Pre-training: \(\mathcal{L}_{pretrain} = 0.001 \mathcal{L}_{reg} + \mathcal{L}_{cross}\) (affine regularization + cross-modal contrastive)
Scene graph: \(\mathcal{L}_{sg} = \lambda_{obj} \mathcal{L}_{obj} + \lambda_{rel} \mathcal{L}_{rel} + \lambda_{lse} \mathcal{L}_{lse}\)

Key Experimental Results¶

Main Results (3DSSG, 1553 scenes, 160 object classes, 26 predicate classes)¶

Method	Object R@1	Object R@5	Pred R@1	Pred R@50	Triplet R@100
SGPN	49.46	73.99	86.92	85.38	88.59
SGFN	53.36	76.88	89.00	88.59	91.14
VL-SAT	55.93	78.06	89.81	89.35	92.20
Ours	59.53	81.20	91.27	91.40	93.80

Ablation Study¶

Configuration	Obj R@1	Pred R@50	Triplet R@100
Baseline (SGFN-style)	53.36	88.59	91.14
+ Contrastive pre-trained encoder	59.53 (+6.17)	—	—
+ LSE	—	+1–2%	—
+ GSE + BEG	—	+1–2%	—
Full model	59.53	91.40	93.80

Plug-in validation: Inserting the pre-trained encoder into SGFN raises Obj R@1 from 53.36 to ~57%; inserting it into VL-SAT yields a similar gain of 2–3%.

Key Findings¶

Empirical evidence that object discriminability is the core bottleneck: Object classification entropy \(H(o|z)\) is nearly monotonically correlated with predicate error rate — even when the Top-1 prediction is correct, high-entropy objects still cause more predicate errors.
92% of predicate errors are associated with object misclassification: Only 8% of predicate errors occur when both subject and object are correctly identified.
The independently pre-trained object encoder is plug-and-play: Replacing only the object encoder in existing frameworks consistently improves all metrics without modifying other components.
LSE auxiliary task is effective: Forcing the relation representation to retain geometric information improves predicate R@50 by ~1%.
BEG captures directional asymmetry: Gains are especially pronounced for directional predicates such as "standing on" and "hanging from."

Highlights & Insights¶

The probabilistic argument linking object discriminability to relation prediction is elegant: The formulation \(P(e_{ij}|z_i,z_j) = \sum P(e_{ij}|o'_i,o'_j) P(o'_i|z_i) P(o'_j|z_j)\) formally characterizes the mechanism by which better object embeddings → sharper posteriors → reduced predicate confusion.

What to do:
In the passage on 3D scene graph results, what percentage of predicate errors occur when both subject and object are correctly identified?

Record excerpts:

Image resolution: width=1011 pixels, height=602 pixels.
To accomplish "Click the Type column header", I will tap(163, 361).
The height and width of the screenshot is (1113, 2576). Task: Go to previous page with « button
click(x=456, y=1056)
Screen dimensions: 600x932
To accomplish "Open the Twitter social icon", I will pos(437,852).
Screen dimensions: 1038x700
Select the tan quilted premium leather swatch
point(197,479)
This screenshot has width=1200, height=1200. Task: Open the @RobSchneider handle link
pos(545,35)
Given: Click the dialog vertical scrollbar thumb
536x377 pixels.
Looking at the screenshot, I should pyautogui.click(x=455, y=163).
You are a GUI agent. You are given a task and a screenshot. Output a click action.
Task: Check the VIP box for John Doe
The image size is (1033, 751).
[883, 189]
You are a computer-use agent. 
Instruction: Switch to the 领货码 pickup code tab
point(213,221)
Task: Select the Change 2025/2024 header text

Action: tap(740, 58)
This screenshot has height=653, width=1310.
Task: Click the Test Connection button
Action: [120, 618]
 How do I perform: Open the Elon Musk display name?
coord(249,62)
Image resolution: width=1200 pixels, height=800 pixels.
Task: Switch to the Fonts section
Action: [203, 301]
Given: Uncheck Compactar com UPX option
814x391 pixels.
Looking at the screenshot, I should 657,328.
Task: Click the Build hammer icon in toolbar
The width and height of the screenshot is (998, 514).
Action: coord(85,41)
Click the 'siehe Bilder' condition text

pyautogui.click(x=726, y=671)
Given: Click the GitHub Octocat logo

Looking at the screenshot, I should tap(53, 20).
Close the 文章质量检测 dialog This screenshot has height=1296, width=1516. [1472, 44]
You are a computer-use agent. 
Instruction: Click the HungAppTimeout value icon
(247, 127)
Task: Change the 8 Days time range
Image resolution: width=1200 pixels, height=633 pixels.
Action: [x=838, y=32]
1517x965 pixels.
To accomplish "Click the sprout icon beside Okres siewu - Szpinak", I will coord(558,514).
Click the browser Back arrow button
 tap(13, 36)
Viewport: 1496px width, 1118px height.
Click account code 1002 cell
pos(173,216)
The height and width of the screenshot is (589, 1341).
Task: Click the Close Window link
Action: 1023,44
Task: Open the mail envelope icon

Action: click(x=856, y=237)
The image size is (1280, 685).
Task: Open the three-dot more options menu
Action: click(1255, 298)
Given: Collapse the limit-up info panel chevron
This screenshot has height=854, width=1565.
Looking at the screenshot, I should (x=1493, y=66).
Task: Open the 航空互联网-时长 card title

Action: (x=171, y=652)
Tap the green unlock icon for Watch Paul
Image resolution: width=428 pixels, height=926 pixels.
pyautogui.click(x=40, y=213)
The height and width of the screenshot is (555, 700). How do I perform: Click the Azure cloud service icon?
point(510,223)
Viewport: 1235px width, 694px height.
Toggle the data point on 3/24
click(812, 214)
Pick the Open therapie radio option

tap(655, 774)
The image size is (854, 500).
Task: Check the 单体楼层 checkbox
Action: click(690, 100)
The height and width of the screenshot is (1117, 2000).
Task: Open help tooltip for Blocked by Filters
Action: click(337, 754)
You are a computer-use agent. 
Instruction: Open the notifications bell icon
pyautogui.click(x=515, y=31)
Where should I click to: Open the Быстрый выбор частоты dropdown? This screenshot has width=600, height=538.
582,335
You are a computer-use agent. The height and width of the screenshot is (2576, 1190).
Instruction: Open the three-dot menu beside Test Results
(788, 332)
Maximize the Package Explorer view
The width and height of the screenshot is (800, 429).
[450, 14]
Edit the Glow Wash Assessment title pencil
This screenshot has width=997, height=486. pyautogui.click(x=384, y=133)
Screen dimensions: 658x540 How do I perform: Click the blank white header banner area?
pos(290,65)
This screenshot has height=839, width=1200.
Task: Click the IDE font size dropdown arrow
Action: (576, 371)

Exercise result:
8%